TinyVers: A Tiny Versatile All-Digital Heterogeneous Multi-core System-on-Chip
摘要
Extreme edge devices or Internet of Thing nodes require energy-efficient, ultra-low power, always-on processing, and the ability to do on-demand sampling and processing. Though field programmable gate array (FPGA)s are extremely flexible, they are neither energy-efficient nor low-power platforms. FPGAs also lack the fine-grained control to implement power management and control. Thus, this chapter transitions toward application-specific integrated circuits (ASIC) implementation to cater to the needs of (extreme) edge devices. However, this brings challenges in hardware design to build flexible processors operating in ultra-low power regimes. Flexibility in ASIC processors can be achieved through two possible solutions: (1) building reconfigurable single-core accelerators and/or (2) using multiple diverse but efficient cores in a heterogeneous setting. This chapter takes the first step in improving the flexibility of the specialized accelerators presented in the previous chapter by adding reconfigurability and also extends the flexibility by integrating this single-core accelerator in a heterogeneous multi-core system-on-chip.
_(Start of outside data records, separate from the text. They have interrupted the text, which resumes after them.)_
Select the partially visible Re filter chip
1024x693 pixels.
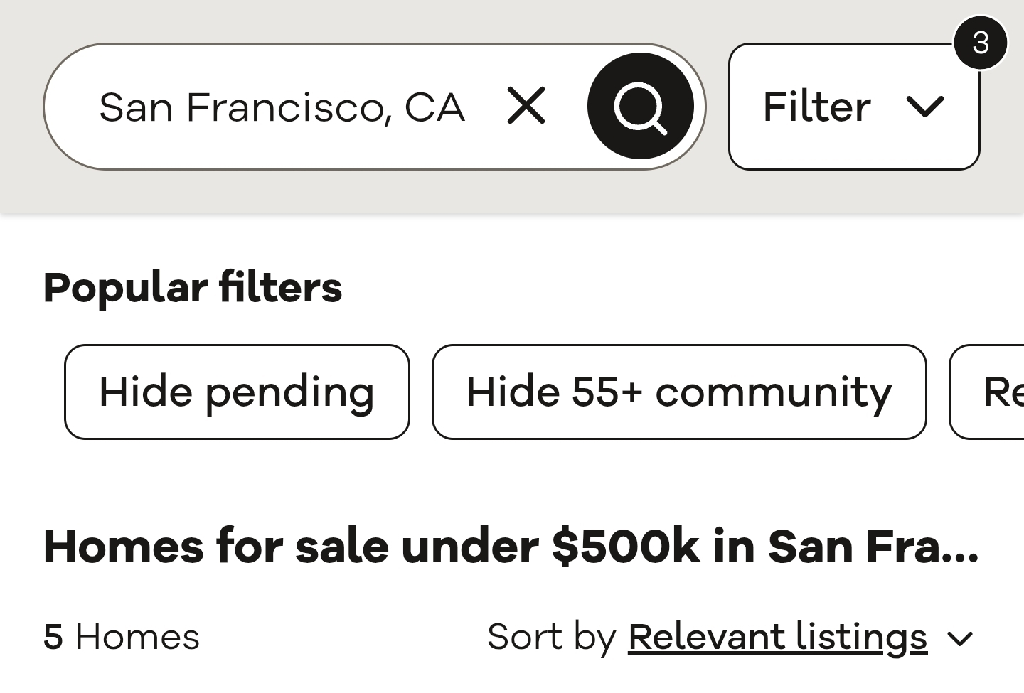(x=987, y=392)
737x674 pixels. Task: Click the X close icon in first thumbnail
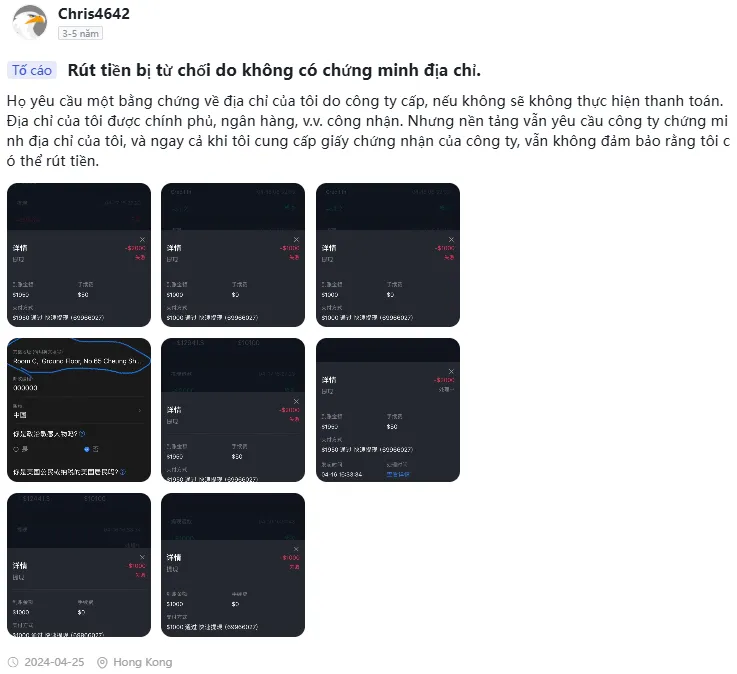tap(142, 240)
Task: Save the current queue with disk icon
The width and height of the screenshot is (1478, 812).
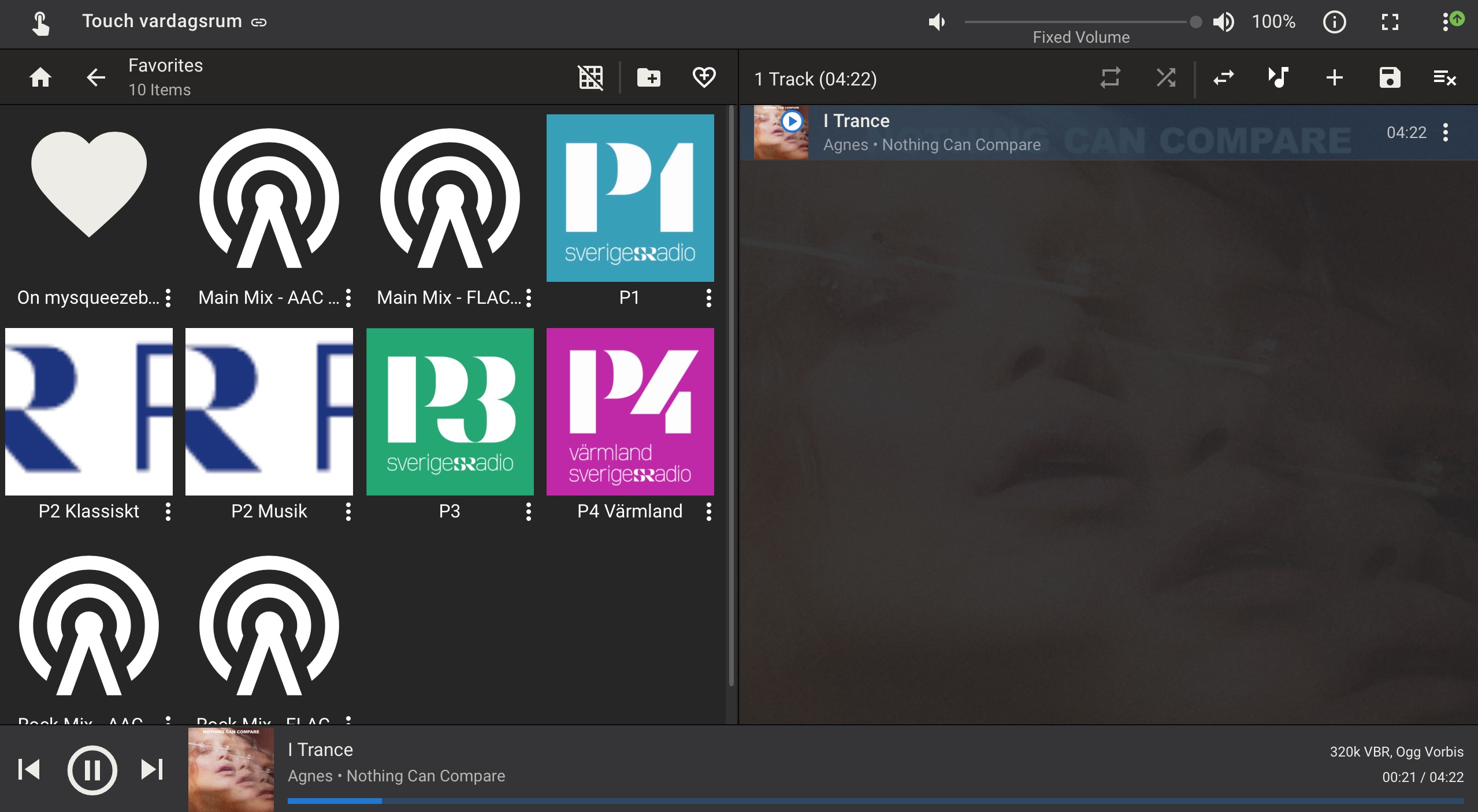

Toward this goal, this chapter presents TinyVers, a tiny versatile ultra-low power Machine learning (ML) system-on-chip to enable enhanced intelligence at the Extreme Edge. TinyVers exploits dataflow reconfiguration to enable multi-modal support and aggressive on-chip power management for duty cycling to enable intelligent sensing applications. The system-on-chip (SoC) combines a RISC-V host processor, a 17 tera operations per second per watt (TOPS/W) dataflow reconfigurable ML accelerator, a \(1.7\,\mu \) W deep sleep wake-up controller, and an emagneto-resistive random access memory (MRAM) for boot code and ML parameter retention. The heterogeneous multi-core SoC can perform up to 17.6 giga operations per second (GOPS) while achieving a power consumption range from \(1.7\,\mu \) W to 20 mW. Multiple ML workloads for diverse applications are mapped on the SoC to showcase its flexibility and efficiency. All the models achieve 1–2 TOPS/W of energy efficiency with power consumption below \(230\,\mu \) W in continuous operation. In a duty cycling use case for machine monitoring, this power is reduced to below \(10\,\mu \) W.